Distribution of Proteases in Rat, Mouse, and Human Genomes

We next analyzed the distribution of the 626 annotated rat proteases and homologs within the different catalytic classes of proteolytic enzymes. It is well established that according to the mechanism of catalysis, proteases may be distributed into five distinct classes: aspartic, metallo, cysteine, serine, and threonine proteases (Barrett et al. 1998). The results derived from analyzing the distribution of rat proteases in these catalytic classes are shown in Figure 1 and Table 1. Serine proteases are the most abundant proteolytic enzymes in rat, with 221 members, whereas metallo and cysteine proteases also contain multiple members (192 and 160, respectively). In contrast, there are only 24 aspartic and 29 threonine proteases in rat, likely reflecting the highly specialized roles played by these enzymes. The distribution of rat proteases in catalytic classes is very similar to that previously reported for mouse proteases but differs from that corresponding to human proteases in both total number and relative distribution among classes (Table 1; Puente et al. 2003).

Figure 1
A global view of the rat degradome and comparison with those of mouse and human. The figure represents the complete set of proteases and protease–homologs from each species distributed into five catalytic classes. Proteases absent in one species ...

To carry out a more detailed evaluation of possible differences between rat and human and mouse proteases, we next classified the rat proteases into families following the MEROPS criteria, and then performed a comparative analysis of members of each family with those annotated in the human and mouse genomes. According to this analysis, we have concluded that the rat proteases belong to 67 different families, the largest one being the S01 of serine proteinases, containing 160 members.

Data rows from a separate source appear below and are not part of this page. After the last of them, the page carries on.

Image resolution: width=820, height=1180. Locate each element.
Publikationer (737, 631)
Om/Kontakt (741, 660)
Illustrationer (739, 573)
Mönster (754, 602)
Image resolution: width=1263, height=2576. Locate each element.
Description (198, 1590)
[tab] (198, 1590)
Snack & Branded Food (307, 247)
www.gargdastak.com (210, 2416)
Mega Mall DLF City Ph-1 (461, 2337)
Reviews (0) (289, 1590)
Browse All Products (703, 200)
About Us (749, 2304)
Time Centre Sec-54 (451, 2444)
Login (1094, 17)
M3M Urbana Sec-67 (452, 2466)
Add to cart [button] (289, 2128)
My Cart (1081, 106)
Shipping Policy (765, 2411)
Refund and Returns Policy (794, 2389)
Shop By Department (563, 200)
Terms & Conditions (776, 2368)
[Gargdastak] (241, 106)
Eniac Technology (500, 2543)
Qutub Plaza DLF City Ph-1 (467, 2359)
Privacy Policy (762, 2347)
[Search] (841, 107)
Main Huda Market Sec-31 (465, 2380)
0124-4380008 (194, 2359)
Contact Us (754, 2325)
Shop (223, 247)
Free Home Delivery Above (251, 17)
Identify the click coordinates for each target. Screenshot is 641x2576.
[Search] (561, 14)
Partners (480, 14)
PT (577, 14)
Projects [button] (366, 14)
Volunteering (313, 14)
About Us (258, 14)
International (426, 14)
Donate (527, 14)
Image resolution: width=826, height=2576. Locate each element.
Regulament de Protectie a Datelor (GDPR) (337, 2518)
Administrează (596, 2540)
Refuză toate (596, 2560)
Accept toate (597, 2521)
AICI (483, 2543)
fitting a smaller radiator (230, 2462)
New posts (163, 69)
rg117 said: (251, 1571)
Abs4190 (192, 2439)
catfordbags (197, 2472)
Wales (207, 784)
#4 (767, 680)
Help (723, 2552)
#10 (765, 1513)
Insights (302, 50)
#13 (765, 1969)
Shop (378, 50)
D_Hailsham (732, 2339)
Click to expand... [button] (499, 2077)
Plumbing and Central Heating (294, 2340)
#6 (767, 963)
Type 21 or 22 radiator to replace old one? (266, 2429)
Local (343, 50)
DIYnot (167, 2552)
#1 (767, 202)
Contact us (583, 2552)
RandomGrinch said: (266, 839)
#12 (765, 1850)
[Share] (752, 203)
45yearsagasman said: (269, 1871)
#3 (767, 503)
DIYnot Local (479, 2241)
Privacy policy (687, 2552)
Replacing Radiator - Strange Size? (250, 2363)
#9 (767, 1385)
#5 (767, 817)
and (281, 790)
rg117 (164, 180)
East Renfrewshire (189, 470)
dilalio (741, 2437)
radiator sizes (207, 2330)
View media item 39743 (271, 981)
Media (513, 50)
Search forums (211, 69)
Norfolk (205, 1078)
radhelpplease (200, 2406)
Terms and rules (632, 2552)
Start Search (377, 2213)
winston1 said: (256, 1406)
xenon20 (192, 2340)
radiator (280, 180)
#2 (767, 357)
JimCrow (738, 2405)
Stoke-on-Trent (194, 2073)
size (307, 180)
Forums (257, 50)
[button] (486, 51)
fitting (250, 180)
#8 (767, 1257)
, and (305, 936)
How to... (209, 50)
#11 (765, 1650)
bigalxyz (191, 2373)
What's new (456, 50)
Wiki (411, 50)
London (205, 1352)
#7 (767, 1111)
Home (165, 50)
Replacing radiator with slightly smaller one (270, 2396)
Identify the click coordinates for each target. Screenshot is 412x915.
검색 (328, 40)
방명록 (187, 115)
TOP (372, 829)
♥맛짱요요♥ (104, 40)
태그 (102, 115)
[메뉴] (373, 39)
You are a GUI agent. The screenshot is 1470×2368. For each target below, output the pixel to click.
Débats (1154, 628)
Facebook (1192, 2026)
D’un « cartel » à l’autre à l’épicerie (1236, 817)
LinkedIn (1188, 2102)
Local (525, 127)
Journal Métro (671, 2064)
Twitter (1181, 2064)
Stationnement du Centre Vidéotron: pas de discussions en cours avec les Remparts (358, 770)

Other families with many representatives are the C19 family of cysteine proteases and the M12 family of metalloproteases, possessing 54 and 56 components, respectively. In contrast, there are several families, such as C15, C26, C50, C56, C67, Cx1, M08, M18, M47, M49, M50, Mx1, S12, S14, S53, S59, S60, and Sx1, with a single member in the rat genome (see Supplemental Table 1 available online at www.genome.org). As expected, the comparative analysis between rat and mouse degradomes showed a very high percentage (93%) of rat genes with a strict ortholog in the mouse genome. However, we could not find a bona fide mouse ortholog for 43 rat genes. Likewise, there are 58 mouse genes lacking a rat counterpart, although there are some few cases in which the absence of rat or mouse specific genes might derive from gaps still occurring in the assemblies of both genomes. On the other hand, comparative analysis between rat and human degradomes has shown a total of 524 genes with a recognizable ortholog in the human genome. There are 102 protease genes specific for rat compared with human and 37 genes specific for human compared with rat. In most cases, differences between rat, mouse, and human degradomes derive from differential expansion of genes encoding related members of protease families present in the genome of the three species. Nevertheless, there are also interesting examples of creation of specific protease subfamilies in rat and mouse with no counterparts in human, as well as some cases of specific losses or inactivation of protease genes in one of the lineages and preferentially in human (Tables (Tables1,1, ,2).2). A detailed analysis of each protease family annotated in the rat genome and its comparison with those present in mouse and human is described below.

Table 2.
Classification of Rat-Specific Genes Whose Human Ortholog Has Been Inactivated by Mutation or is Absent

Aspartic Proteases

We have annotated a total of 24 rat aspartic proteases and protease-homologs divided into four families: A01, A02, A22, and Ax1 (Supplemental Table 1). The family A01 is composed of nine rat proteases, including chymosin, a digestive protease that is inactivated by mutations and frameshifts in the human genome (Kolmer et al. 1991). This fact represents an important difference between human and rodent proteases and could contribute to explain differences in the physiology of digestion between these species. In contrast, we have not found evidence of the presence in rat of the Ren-2 gene encoding the submandibular renin. This gene is also absent in the human genome but is present in many strains of mice (Abel and Gross 1990), thereby representing a mouse-specific gene. On the other hand, rat pepsinogen F—a fetal aspartic protease—is closely related to mouse pepsinogen F (94% identities), but both are very distant to the diverse human pepsinogen A isozymes. These human gastric enzymes are encoded by highly related genes syntenic to rodent pepsinogens F but are very divergent from them in structure, regulation, and function (Kageyama 2002).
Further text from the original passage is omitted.